Prompt:
Using the records below, quote only the span that opens with the line containing "Open the note" and closes with the line containing "This screenshot has", exactly and inclusively.

Data:
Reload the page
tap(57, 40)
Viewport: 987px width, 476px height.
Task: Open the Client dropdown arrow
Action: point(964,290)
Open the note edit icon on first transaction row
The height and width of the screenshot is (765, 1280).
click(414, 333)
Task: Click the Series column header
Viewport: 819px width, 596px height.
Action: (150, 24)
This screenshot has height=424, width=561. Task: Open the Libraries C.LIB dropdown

==

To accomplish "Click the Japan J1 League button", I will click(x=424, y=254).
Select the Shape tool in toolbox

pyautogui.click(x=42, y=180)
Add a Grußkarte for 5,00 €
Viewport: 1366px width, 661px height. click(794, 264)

---

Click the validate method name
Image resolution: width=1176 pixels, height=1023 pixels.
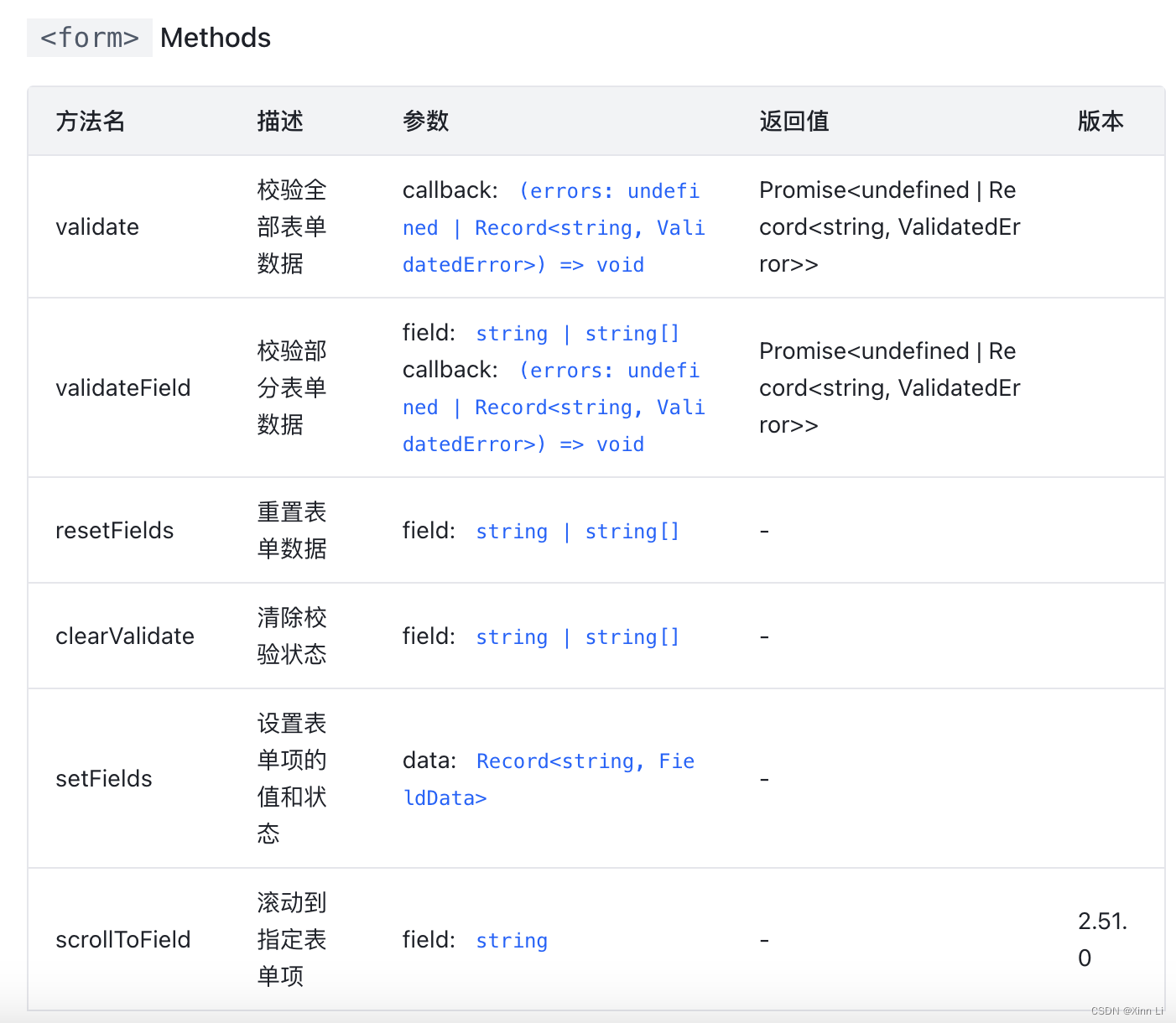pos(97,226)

Completed exercise:
Open the note edit icon on first transaction row
The height and width of the screenshot is (765, 1280).
click(414, 333)
Task: Click the Series column header
Viewport: 819px width, 596px height.
Action: (150, 24)
This screenshot has height=424, width=561. Task: Open the Libraries C.LIB dropdown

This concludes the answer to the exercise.